You won't find any battle animations in Puzzle Quest, except for the (very brief) lightning bolt that damages a party's health. Each move, not counting a chain of moves, takes no more than a second. Cutscenes last only a short time, conveying through speech balloons the minimum necessary to advance plot and gameplay. The game moves along at a fast clip, never wasting the player's time.

Your stupid semi-turn-based semi-action-oriented battle system sucks. If you the designer wish to give me a turn-based battle system, then do that. If you want to give me an action battle system, then do that. But don't give me some half-baked combination of the two. I find little more infuriating than having to pick an action from a complex menu while the enemy's action bar charges. I know that when his bar fills, he will instantly lauch an attack. No time spent perusing menu choices for him, no sir!

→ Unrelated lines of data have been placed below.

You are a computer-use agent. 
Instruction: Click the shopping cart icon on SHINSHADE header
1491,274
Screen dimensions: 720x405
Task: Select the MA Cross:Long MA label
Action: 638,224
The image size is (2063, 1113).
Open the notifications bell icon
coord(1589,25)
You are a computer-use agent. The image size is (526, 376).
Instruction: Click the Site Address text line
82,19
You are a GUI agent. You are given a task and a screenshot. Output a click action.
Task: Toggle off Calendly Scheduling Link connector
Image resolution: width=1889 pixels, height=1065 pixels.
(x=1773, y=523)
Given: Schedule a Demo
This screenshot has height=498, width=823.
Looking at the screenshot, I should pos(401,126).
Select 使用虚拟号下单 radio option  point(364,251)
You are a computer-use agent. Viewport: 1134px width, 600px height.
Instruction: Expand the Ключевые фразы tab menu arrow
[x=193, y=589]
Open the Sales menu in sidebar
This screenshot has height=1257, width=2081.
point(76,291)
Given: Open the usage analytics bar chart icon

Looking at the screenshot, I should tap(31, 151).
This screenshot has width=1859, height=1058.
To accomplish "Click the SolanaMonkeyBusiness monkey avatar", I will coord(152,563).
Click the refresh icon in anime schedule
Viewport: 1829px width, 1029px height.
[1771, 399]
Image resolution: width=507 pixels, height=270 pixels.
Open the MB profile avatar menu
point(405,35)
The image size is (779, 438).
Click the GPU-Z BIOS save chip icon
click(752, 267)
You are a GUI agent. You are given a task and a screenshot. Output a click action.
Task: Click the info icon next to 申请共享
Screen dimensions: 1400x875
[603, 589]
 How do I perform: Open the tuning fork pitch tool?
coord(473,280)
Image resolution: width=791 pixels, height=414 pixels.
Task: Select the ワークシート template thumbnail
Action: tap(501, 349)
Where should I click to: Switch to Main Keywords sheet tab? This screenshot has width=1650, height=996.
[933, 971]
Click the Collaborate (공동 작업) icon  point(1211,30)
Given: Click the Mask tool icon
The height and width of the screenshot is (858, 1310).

Final Fantasy VII has this kind of system. Your bar charges, then the enemy's does. You can't even begin to pick an action until your bar becomes full. The instant the enemy's bar fills, he attacks. Even Final Fantasy X sins a little here; though 95% of the time you can make totally turn-based moves, when you pick a limit break move it forces you to play a twitch-based minigame. I find this frustrating, especially as I age.

I prefer games that stay firmly in their lanes, like Puzzle Quest and Xenosaga and Dragon Quest 8 on the turn-based side, and Mass Effect, Final Fantasy XII and Crackdown on the action side. All three action-based RPGs handle their battle systems differently, but all have good arguments for them. None of the action-based ones try to mix in turns, and none of the turn-based ones try to mix in an action twitch-fest.